3 thoughts on “Quarter Life Crisis: The Musical – Toronto Fringe 2015 Press Release”

  1. I had high hopes going into this play, but unfortunately it turned out to be one of the worst I’ve seen. The actors did alright, the piano/guitar player was great even though the volume was louder than the voices actors, but the storyline was terrible, stage production was off, lighting was okay, and sound was atrocious with microphones not working, giving feedback, or crackling. Halfway through it seemed to be getting okay, then just took a dive after the unnecessary R-rated scene, the character development fell apart, and it turned into an embarrassing high-school musical storyline where the protagonist completely loses her independence despite ending in a fairytale happy ending.

    Kudos to the cast for putting in the work, and sorry for the harsh critique, but to anyone contemplating seeing this, save your $10 and 90mins unless you’re alright with a D-grade Avenue Q.

    1. I feel bad writing this now… Some of it WAS good, the singers gave their all, and some of the tunes were catchy. TV dinners will forever be stuck in my brain.

  2. For DE- I think he is somewhat correct in that the live music/microphones were not in correct volume at times- I was at opening night and this should have been corrected by performance 2 or 3. This should be ironed out ASAP> The live music was exceptional however!

    I thought that the plot/subplots at times were complicated by some meandering through some scenes with just a bit too much detail for the average patron. To say the storyline was terrible- well I disagree. While I won’t give this play an A- I would be fibbing if I thought it was D grade- this was a solid imaginative play/musical that could be tightened up in places.
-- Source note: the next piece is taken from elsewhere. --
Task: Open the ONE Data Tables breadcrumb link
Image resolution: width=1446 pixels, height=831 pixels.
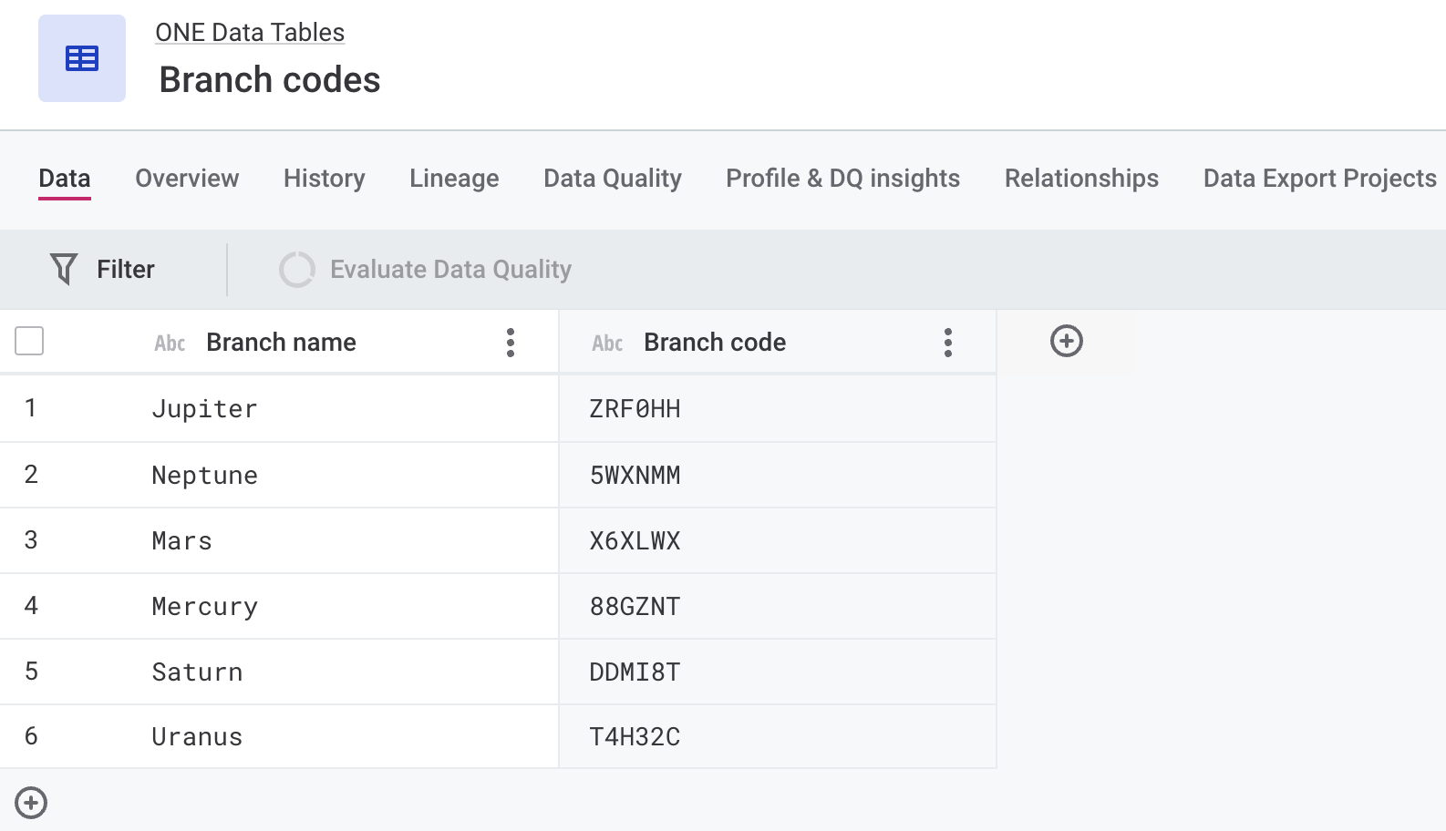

    Go back and see this play again by end of the week and I will wager that some of the deficiencies noted are corrected. This is an outstanding effort by a rookie director. Life itself is imperfect as you are aware- and after talking with several females in the audience- the stuff discussed/treated in this musical is very very real and current. How it gets translated and presented- is another issue that will likely be attended to quickly.